───── DATASET RECORDS ─────
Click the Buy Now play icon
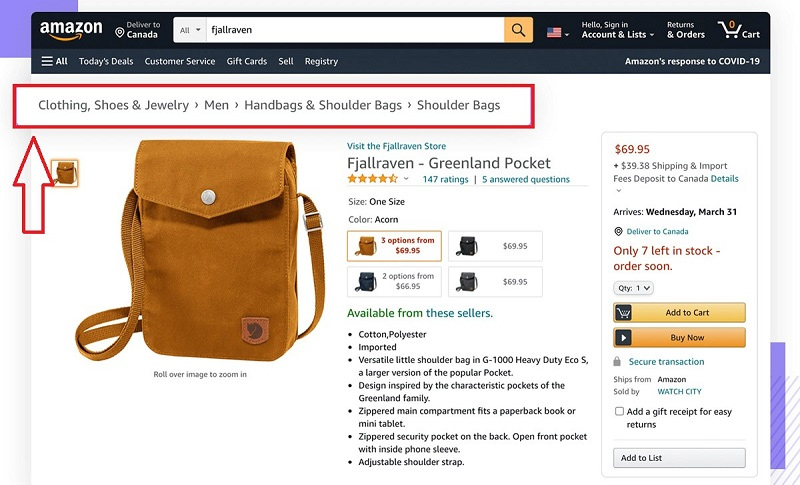800x485 pixels. [x=623, y=338]
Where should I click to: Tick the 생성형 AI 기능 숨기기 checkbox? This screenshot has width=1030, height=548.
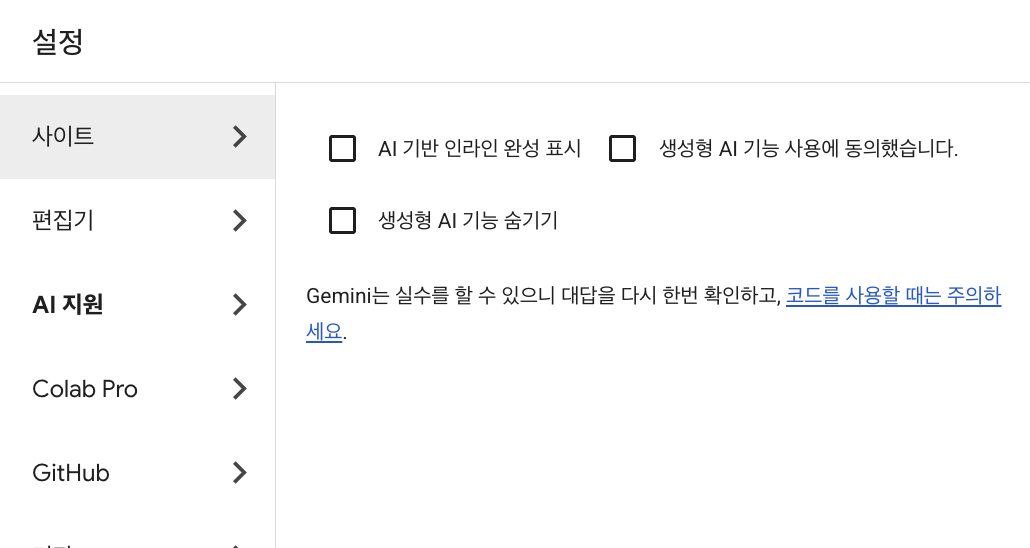click(x=342, y=221)
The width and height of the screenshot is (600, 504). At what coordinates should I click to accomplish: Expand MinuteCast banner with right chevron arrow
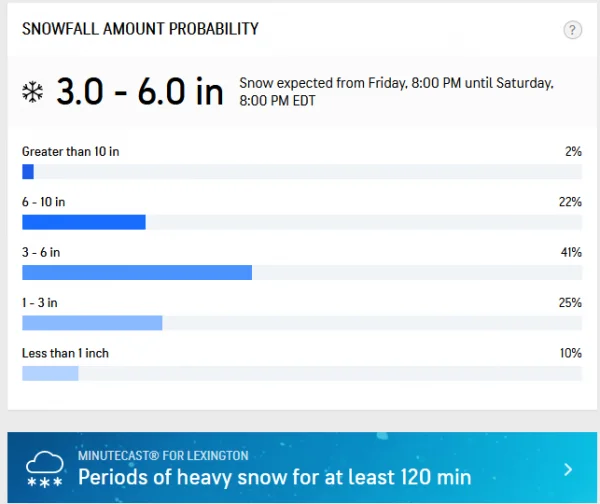point(568,470)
─────
Every entry, word for word: repeat it, but skip the images.

Click the Buy Now play icon
800x485 pixels. [x=623, y=338]
Where should I click to: Tick the 생성형 AI 기능 숨기기 checkbox? This screenshot has width=1030, height=548.
click(x=342, y=221)
The width and height of the screenshot is (600, 504). At what coordinates should I click to accomplish: Expand MinuteCast banner with right chevron arrow
point(568,470)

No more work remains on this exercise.